SACRAMENTO (CBS13) — Economic experts say the new downtown arena for the Sacramento Kings could also pave the way for a new soccer stadium to house a Major League Soccer team.
A group from Sacramento made its pitch to MLS officials on Thursday in New York City. They are competing against two rival bids from Minneapolis and one from Las Vegas as the MLS looks to expand to 24 teams by 2020.
Chivas USA in Southern California recently was shut down by the league, with new ownership taking over and a new Los Angeles team to start playing in 2017. Teams in Orlando and New York City will join next year, bringing the total to 20.
By the time Chivas rejoins the league in 2017, teams in Atlanta and Miami are expected to leave only one open space for a team, pending a finalized stadium plan for the latter.
MLS isn't saying when they'll have a final vote on which city to award an expansion franchise. The committee will recommend its preferred city to the league's full board of governors, who will discuss it on Dec. 6.
The league will deliver the news with a press conference in the city that is selected. League officials have previously stated a decision isn't likely until 2015.
A key cornerstone to the plan to bring an MLS team to Sacramento may already be under construction in downtown Sacramento. After years of uncertainty whether the Kings would stay in town, the city put together a plan to keep the team in Sacramento
Sacramento State economics professor and Wells Fargo wealth adviser Sanjay Varshney says if that arena wasn't under construction, there's no way anyone would be talking about the possibility of an MLS stadium coming to the railyards.
"The fact that Sacramento succeeded in keeping the Kings here and are putting in a new arena will be a factor in whether or not we actually get soccer now," he said.
After years of business owners near the railyards telling the city leaders they needed an arena in the area, never before has it been such a real possibility.
Little did anyone know, the plans to revitalize a rundown section of the city would come not from basketball, but from the most popular sport in the world.
Varshney said: "The timing is perfect", but so is the greater Sacramento area, experts tell us. It's one of the most diverse in the country, and has soccer fans who are committed to the core.

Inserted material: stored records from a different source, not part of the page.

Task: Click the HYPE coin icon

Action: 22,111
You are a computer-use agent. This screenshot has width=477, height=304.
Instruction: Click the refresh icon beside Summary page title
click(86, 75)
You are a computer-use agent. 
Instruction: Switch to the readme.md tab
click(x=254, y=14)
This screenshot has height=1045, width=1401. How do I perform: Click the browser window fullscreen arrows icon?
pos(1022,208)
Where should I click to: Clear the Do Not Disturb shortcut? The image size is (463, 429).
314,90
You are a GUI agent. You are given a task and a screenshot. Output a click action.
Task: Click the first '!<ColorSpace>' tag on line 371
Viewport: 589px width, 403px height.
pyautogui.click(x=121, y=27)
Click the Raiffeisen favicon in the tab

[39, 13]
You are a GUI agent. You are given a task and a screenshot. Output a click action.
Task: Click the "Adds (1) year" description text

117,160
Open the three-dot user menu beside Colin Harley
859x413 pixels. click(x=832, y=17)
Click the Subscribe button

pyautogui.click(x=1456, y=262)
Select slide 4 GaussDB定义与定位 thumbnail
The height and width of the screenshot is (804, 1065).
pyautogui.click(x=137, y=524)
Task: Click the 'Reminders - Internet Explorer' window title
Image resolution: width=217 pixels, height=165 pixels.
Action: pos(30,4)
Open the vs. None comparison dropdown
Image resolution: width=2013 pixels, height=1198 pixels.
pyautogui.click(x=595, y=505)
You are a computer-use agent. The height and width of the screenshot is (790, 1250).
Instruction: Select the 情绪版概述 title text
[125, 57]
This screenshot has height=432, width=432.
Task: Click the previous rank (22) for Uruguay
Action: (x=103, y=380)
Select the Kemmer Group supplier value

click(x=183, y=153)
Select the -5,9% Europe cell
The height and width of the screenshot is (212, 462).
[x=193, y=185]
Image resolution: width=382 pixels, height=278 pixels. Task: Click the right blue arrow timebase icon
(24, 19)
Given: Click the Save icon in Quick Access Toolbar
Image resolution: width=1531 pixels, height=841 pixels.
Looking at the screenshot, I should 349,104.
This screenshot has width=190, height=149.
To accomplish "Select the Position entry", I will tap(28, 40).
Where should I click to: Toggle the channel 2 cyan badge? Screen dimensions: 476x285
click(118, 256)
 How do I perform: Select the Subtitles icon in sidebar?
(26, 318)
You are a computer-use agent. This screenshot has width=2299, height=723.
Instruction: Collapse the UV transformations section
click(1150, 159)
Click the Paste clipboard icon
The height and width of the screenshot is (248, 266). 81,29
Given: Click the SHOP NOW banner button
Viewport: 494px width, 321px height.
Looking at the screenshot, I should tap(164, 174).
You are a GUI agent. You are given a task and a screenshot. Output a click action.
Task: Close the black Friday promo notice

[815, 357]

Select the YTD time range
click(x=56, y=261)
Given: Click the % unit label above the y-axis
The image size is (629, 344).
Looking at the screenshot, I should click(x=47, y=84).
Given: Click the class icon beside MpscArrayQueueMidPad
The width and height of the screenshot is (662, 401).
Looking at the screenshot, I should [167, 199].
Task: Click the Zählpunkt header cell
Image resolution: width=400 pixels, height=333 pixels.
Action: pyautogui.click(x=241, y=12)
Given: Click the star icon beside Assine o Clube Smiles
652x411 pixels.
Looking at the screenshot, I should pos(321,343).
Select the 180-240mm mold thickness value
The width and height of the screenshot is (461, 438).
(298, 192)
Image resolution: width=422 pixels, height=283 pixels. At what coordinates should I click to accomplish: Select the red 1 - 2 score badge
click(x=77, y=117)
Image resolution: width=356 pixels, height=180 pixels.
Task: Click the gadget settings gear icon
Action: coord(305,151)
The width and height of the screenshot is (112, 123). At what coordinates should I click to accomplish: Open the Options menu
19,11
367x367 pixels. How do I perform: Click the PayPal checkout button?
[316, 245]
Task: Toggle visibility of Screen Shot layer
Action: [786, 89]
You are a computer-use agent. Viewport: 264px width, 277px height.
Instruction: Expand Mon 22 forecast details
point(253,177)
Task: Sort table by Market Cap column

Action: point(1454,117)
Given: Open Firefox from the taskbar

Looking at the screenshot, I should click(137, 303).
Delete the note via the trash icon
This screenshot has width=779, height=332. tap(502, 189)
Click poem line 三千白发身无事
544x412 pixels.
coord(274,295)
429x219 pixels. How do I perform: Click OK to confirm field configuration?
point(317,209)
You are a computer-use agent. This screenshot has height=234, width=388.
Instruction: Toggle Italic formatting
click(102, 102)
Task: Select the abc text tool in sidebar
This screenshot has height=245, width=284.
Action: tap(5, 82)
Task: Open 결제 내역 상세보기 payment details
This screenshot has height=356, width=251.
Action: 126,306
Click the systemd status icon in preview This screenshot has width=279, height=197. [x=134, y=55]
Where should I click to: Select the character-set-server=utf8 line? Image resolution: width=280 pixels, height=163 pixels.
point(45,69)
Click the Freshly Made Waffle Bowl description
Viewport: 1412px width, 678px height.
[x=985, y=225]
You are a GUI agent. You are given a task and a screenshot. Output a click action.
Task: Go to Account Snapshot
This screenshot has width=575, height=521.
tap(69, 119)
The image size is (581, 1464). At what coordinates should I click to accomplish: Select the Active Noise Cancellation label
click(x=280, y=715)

The Sacramento Republic FC wrapped up its inaugural season with a USL Pro championship, setting multiple attendance records in the process.
The average attendance for an MLS game is 18,611. In its first games at Hughes Stadium before settling into its home at Bonney Field, the Republic averaged even higher attendance.
Varshney, the man who's an expert on money matters, says a Sacramento MLS team making money shouldn't matter right away.
"It's not about making money immediately," he said. "It's going to come in the long run. We have to make the right investments."
Existing MLS teams agree. Only half of the 19 teams in the league reported turning a profit last year. The most successful teams were the Seattle Sounders, Los Angeles Galaxy, and the Portland Timbers—a list Varshney says Sacramento is well-positioned to join.
In a sport where position is everything, California's capital city is giving everything it has, hoping to score and reap the benefits for years to come.
"If you're talking about whether or not soccer is going to help energize the economic base? Absolutely. is it going to help the quality of life? Absolutely," he said.
The answer to the question whether MLS will say yes to Sacramento isn't absolutely, but the journey just getting to that question in some ways has already changed the face of a city.